-- start LISTED ENTRIES --

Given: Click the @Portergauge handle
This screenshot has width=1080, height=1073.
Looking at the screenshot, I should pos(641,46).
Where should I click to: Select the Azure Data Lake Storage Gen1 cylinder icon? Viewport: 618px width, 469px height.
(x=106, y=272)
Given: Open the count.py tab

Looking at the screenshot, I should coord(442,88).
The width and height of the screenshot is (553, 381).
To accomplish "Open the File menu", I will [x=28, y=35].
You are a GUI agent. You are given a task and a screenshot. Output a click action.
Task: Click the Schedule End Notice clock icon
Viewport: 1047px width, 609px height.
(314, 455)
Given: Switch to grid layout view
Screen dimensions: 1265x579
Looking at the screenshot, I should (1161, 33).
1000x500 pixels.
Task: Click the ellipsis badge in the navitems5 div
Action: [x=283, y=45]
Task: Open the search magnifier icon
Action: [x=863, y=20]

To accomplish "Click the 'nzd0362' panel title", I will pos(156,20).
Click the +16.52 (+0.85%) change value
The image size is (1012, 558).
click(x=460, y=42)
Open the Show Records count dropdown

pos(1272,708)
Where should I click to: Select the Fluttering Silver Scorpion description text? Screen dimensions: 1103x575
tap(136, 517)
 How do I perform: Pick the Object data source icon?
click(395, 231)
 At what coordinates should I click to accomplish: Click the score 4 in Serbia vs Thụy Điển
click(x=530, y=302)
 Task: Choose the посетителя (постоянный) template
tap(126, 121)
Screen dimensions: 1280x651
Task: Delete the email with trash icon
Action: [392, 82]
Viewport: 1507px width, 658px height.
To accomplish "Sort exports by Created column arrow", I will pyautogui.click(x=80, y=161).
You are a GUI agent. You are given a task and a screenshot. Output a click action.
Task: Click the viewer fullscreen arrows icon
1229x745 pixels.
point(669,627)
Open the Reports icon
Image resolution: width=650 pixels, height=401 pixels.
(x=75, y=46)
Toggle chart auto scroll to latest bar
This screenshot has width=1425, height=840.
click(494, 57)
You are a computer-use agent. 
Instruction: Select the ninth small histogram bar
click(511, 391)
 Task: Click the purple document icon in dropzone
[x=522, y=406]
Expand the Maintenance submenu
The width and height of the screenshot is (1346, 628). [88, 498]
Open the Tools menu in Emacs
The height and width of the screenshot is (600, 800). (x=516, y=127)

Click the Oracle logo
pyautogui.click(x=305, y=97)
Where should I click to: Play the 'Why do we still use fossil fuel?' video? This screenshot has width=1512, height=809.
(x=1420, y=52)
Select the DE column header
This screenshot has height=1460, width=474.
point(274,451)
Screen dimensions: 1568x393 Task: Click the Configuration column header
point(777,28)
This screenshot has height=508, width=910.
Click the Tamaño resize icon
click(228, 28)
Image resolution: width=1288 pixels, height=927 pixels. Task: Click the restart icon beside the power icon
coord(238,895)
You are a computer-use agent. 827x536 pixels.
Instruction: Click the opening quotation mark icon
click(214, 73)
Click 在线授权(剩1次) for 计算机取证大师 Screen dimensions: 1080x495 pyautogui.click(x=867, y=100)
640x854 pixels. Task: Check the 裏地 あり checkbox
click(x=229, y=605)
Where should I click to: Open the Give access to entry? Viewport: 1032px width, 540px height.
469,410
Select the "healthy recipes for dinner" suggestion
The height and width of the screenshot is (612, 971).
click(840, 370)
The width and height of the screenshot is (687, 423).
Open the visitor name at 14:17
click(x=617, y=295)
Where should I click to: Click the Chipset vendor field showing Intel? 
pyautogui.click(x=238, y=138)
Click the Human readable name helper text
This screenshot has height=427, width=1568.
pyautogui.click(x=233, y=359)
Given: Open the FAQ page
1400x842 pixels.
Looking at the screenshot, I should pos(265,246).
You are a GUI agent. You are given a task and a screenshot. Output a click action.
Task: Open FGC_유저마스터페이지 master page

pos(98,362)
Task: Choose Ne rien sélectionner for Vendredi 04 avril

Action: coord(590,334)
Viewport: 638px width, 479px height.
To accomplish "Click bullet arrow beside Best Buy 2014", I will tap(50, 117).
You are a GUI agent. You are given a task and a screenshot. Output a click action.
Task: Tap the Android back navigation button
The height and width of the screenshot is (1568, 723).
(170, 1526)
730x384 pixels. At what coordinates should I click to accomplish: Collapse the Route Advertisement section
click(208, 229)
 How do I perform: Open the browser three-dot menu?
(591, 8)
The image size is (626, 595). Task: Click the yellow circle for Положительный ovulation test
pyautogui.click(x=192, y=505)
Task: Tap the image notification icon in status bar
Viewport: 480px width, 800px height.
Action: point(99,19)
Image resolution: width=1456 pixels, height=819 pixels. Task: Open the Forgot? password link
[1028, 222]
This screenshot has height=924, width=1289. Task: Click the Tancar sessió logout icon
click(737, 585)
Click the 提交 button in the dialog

-- end LISTED ENTRIES --

TO DO
Reproduce all of the rows above verbatim, line for line, without changing anything.

COMPLETED EXERCISE
Given: Click the @Portergauge handle
This screenshot has width=1080, height=1073.
Looking at the screenshot, I should pos(641,46).
Where should I click to: Select the Azure Data Lake Storage Gen1 cylinder icon? Viewport: 618px width, 469px height.
(x=106, y=272)
Given: Open the count.py tab

Looking at the screenshot, I should coord(442,88).
The width and height of the screenshot is (553, 381).
To accomplish "Open the File menu", I will [x=28, y=35].
You are a GUI agent. You are given a task and a screenshot. Output a click action.
Task: Click the Schedule End Notice clock icon
Viewport: 1047px width, 609px height.
(314, 455)
Given: Switch to grid layout view
Screen dimensions: 1265x579
Looking at the screenshot, I should (1161, 33).
1000x500 pixels.
Task: Click the ellipsis badge in the navitems5 div
Action: [x=283, y=45]
Task: Open the search magnifier icon
Action: [x=863, y=20]

To accomplish "Click the 'nzd0362' panel title", I will pos(156,20).
Click the +16.52 (+0.85%) change value
The image size is (1012, 558).
click(x=460, y=42)
Open the Show Records count dropdown

pos(1272,708)
Where should I click to: Select the Fluttering Silver Scorpion description text? Screen dimensions: 1103x575
tap(136, 517)
 How do I perform: Pick the Object data source icon?
click(395, 231)
 At what coordinates should I click to accomplish: Click the score 4 in Serbia vs Thụy Điển
click(x=530, y=302)
 Task: Choose the посетителя (постоянный) template
tap(126, 121)
Screen dimensions: 1280x651
Task: Delete the email with trash icon
Action: [392, 82]
Viewport: 1507px width, 658px height.
To accomplish "Sort exports by Created column arrow", I will pyautogui.click(x=80, y=161).
You are a GUI agent. You are given a task and a screenshot. Output a click action.
Task: Click the viewer fullscreen arrows icon
1229x745 pixels.
point(669,627)
Open the Reports icon
Image resolution: width=650 pixels, height=401 pixels.
(x=75, y=46)
Toggle chart auto scroll to latest bar
This screenshot has width=1425, height=840.
click(494, 57)
You are a computer-use agent. 
Instruction: Select the ninth small histogram bar
click(511, 391)
 Task: Click the purple document icon in dropzone
[x=522, y=406]
Expand the Maintenance submenu
The width and height of the screenshot is (1346, 628). [88, 498]
Open the Tools menu in Emacs
The height and width of the screenshot is (600, 800). (x=516, y=127)

Click the Oracle logo
pyautogui.click(x=305, y=97)
Where should I click to: Play the 'Why do we still use fossil fuel?' video? This screenshot has width=1512, height=809.
(x=1420, y=52)
Select the DE column header
This screenshot has height=1460, width=474.
point(274,451)
Screen dimensions: 1568x393 Task: Click the Configuration column header
point(777,28)
This screenshot has height=508, width=910.
Click the Tamaño resize icon
click(228, 28)
Image resolution: width=1288 pixels, height=927 pixels. Task: Click the restart icon beside the power icon
coord(238,895)
You are a computer-use agent. 827x536 pixels.
Instruction: Click the opening quotation mark icon
click(214, 73)
Click 在线授权(剩1次) for 计算机取证大师 Screen dimensions: 1080x495 pyautogui.click(x=867, y=100)
640x854 pixels. Task: Check the 裏地 あり checkbox
click(x=229, y=605)
Where should I click to: Open the Give access to entry? Viewport: 1032px width, 540px height.
469,410
Select the "healthy recipes for dinner" suggestion
The height and width of the screenshot is (612, 971).
click(840, 370)
The width and height of the screenshot is (687, 423).
Open the visitor name at 14:17
click(x=617, y=295)
Where should I click to: Click the Chipset vendor field showing Intel? 
pyautogui.click(x=238, y=138)
Click the Human readable name helper text
This screenshot has height=427, width=1568.
pyautogui.click(x=233, y=359)
Given: Open the FAQ page
1400x842 pixels.
Looking at the screenshot, I should pos(265,246).
You are a GUI agent. You are given a task and a screenshot. Output a click action.
Task: Open FGC_유저마스터페이지 master page

pos(98,362)
Task: Choose Ne rien sélectionner for Vendredi 04 avril

Action: coord(590,334)
Viewport: 638px width, 479px height.
To accomplish "Click bullet arrow beside Best Buy 2014", I will tap(50, 117).
You are a GUI agent. You are given a task and a screenshot. Output a click action.
Task: Tap the Android back navigation button
The height and width of the screenshot is (1568, 723).
(170, 1526)
730x384 pixels. At what coordinates should I click to accomplish: Collapse the Route Advertisement section
click(208, 229)
 How do I perform: Open the browser three-dot menu?
(591, 8)
The image size is (626, 595). Task: Click the yellow circle for Положительный ovulation test
pyautogui.click(x=192, y=505)
Task: Tap the image notification icon in status bar
Viewport: 480px width, 800px height.
Action: point(99,19)
Image resolution: width=1456 pixels, height=819 pixels. Task: Open the Forgot? password link
[1028, 222]
This screenshot has height=924, width=1289. Task: Click the Tancar sessió logout icon
click(737, 585)
Click the 提交 button in the dialog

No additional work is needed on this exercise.